Sarà l’amministrazione a dover provare in giudizio l’infondatezza della pretesa sostanziale vantata dal ricorrente, provando che non vi erano alternative, di fatto o di diritto, e che pertanto l’atto non avrebbe potuto avere un contenuto diverso da quello concretamente adottato.

Quanto ai vizi concretamente deducibili quali vizi formali, al fine di attribuire alla disposizione una portata effettivamente innovativa occorre ritenere che essa abbracci non solo i vizi conce tanto nere irregolarità formali, quali per esempio la illeggibilità della sottoscrizione o il vizio della intestazione, ipotesi che già nell’impostazione antecedente alla novella non erano ritenute invalidanti, ma a vizi formali che anteriormente ala novella erano reputati invalidanti ossia a vizi di un certo rilievo quali quelli relativi alla violazione delle regole sulla competenza o alla motivazione dei provvedimenti.

Sulla questione della integrazione della motivazione in corso di giudizio si rinvia alle considerazioni già svolte in precedenza in sede di ricostruzione dei limiti cognitivi del giudice amministrativo.

Per quanto attiene al vizio di incompetenza deve dissentirsi da quell’orientamento che tende a ricomprenderla tra i vizi sostanziali sulla base della semplice constatazione che la competenza è muta rispetto alla bontà della decisone.

Viceversa anche con riguardano al vizio di incompetenza sussistono esigenze di tutela sostanziale del ricorrente del tutto simili a quelle sottese al regime dei vizi formali di cui all’art. 21 octies: ossia principalmente l’esigenza di evitare vittorie inutili e di definire in modo compiuto la vicenda contenziosa.

Quanto all’esito processuale del giudizio, nell’ipotesi in cui il giudice ritenga che il vizio dedotto non abbia efficacia invalidante, le alternative prospettabili sono due.

Secondo una prima tesi il ricorso dovrebbe essere respinto sulla base della circostanza che non è fondata la pretesa sostanziale vantata dal ricorrente; secondo altro indirizzo, invece, dovrebbe essere dichiarato inammissibile per difetto di interesse ad agire ex art. 100 c.p.c.

Quest’ultima soluzione non appare però condivisibile, tra l’altro, per le conseguenze cui condurrebbe sotto il profilo della tutela risarcitoria del ricorrente.

La nuova disciplina dei vizi formali segna una tappa fondamentale nell’evoluzione del sistema di giustizia amministrativa, costituendo una chiara smentita all’idea che il giudice amministrativo, sia un giudice dell’atto e non del rapporto.

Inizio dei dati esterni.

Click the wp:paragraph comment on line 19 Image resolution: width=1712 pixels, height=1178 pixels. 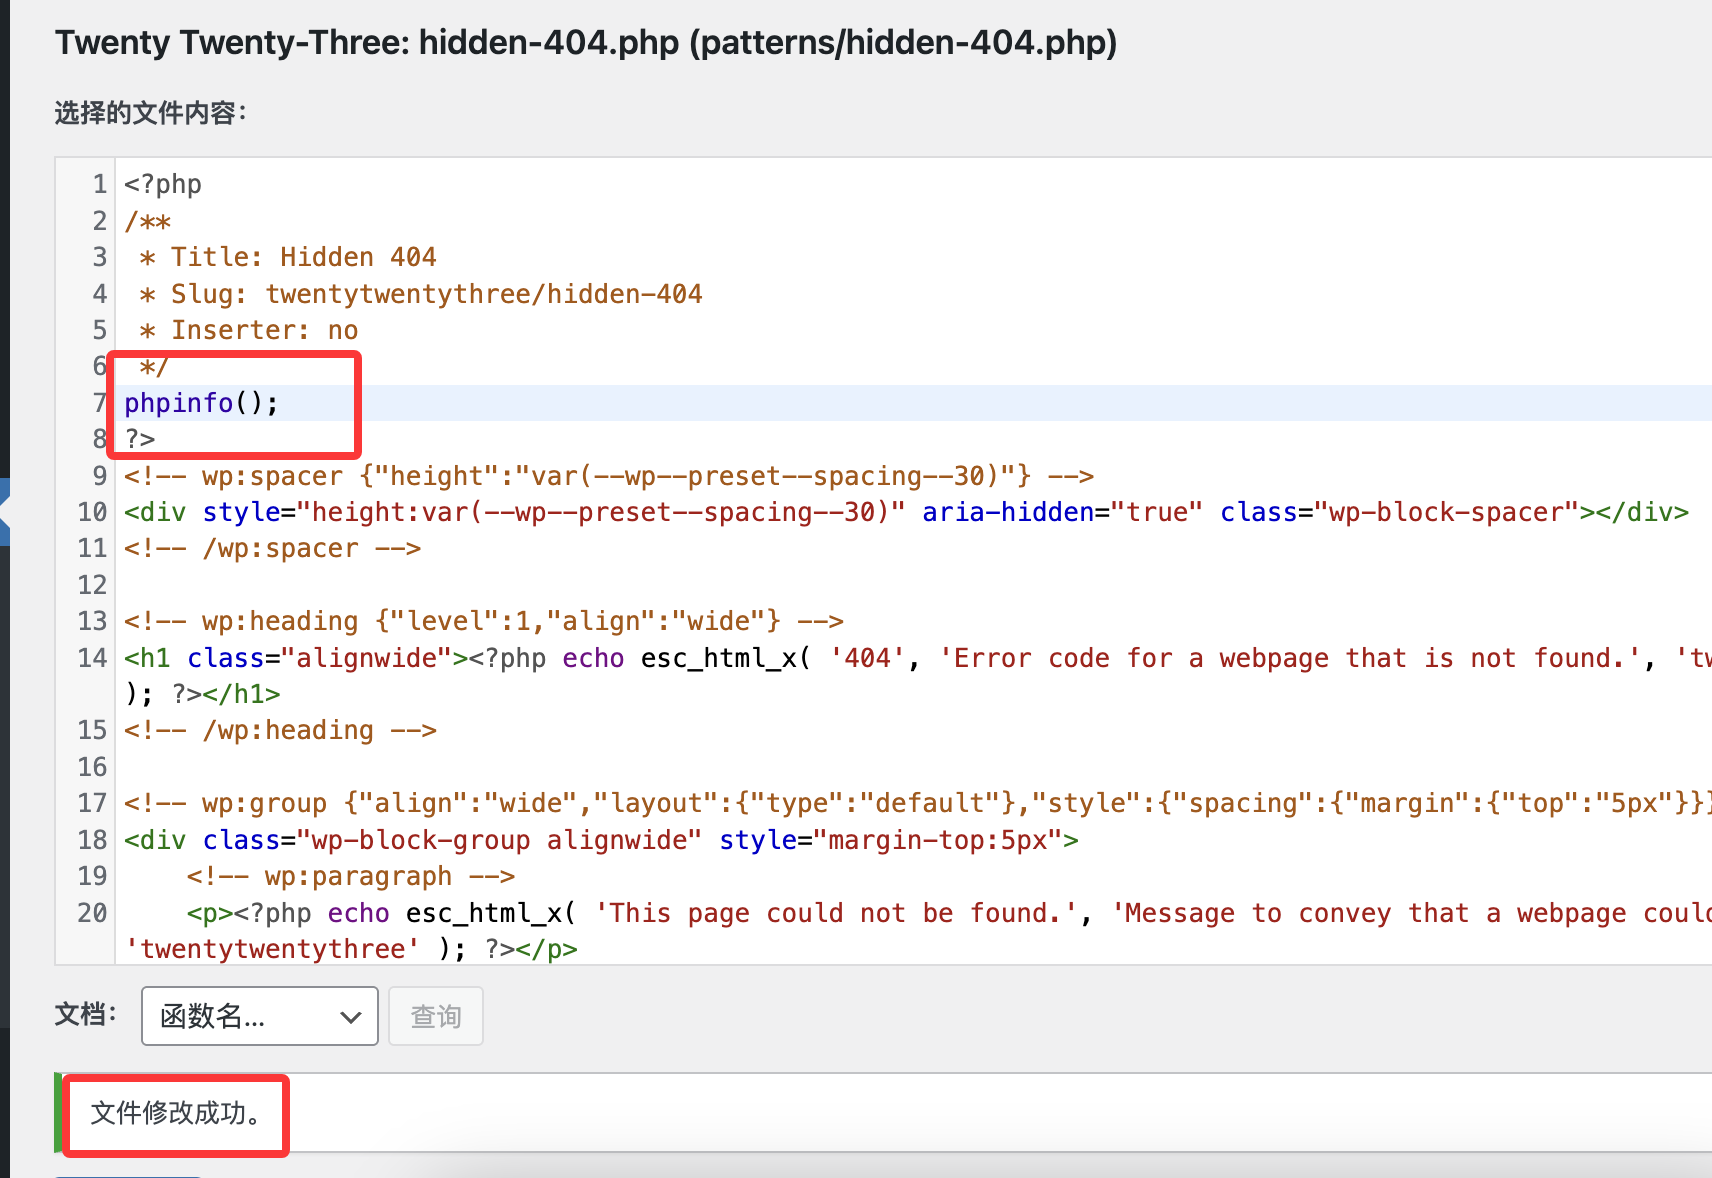pos(350,876)
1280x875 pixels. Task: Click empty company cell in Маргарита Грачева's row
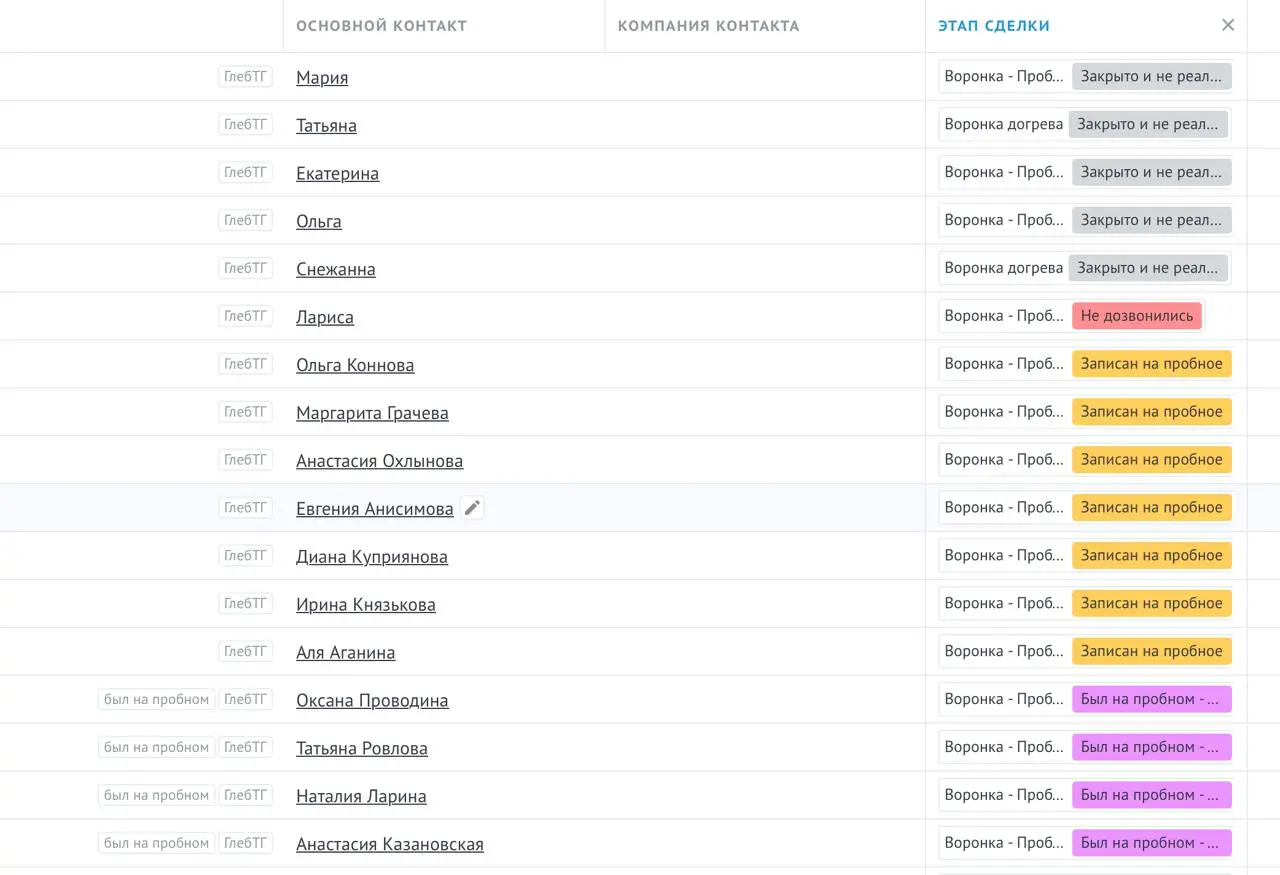pos(765,412)
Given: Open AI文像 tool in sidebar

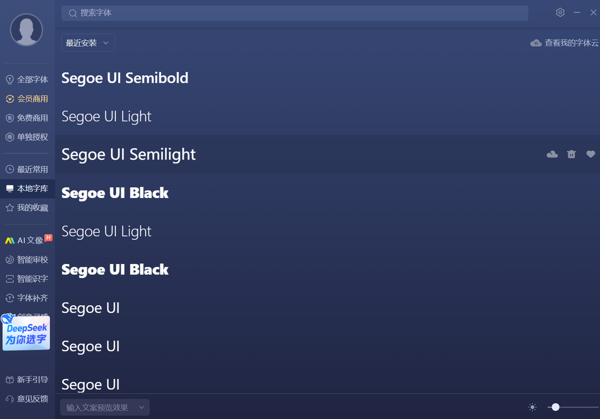Looking at the screenshot, I should (x=28, y=240).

Ma la norma è rilevante a ben guardarla per quello che non dice, rispetto a ciò che dice.

Se infatti essa attribuisce al giudice il potere di verificare la fondatezza della pretesa al fine di dare torto, ossia prima di pronunciare annullamenti che possono rilevarsi inutili, allora la stessa non può non attribuire specularmente il potere dovere di verificare la fondatezza della pretesa , quante volte gli sia richiesto, anche per dare ragione.

Tale conclusione è resa necessaria da una parte del rispetto del principio della domanda di cui all’art. 112 c.p.c. corollario del diritto alla difesa di cui all’art. 24 Cost., dall’altro dal principio della parità delle parti nel processo, espressione del più ampio principio del giusto processo di cui all’art. 111 Cost.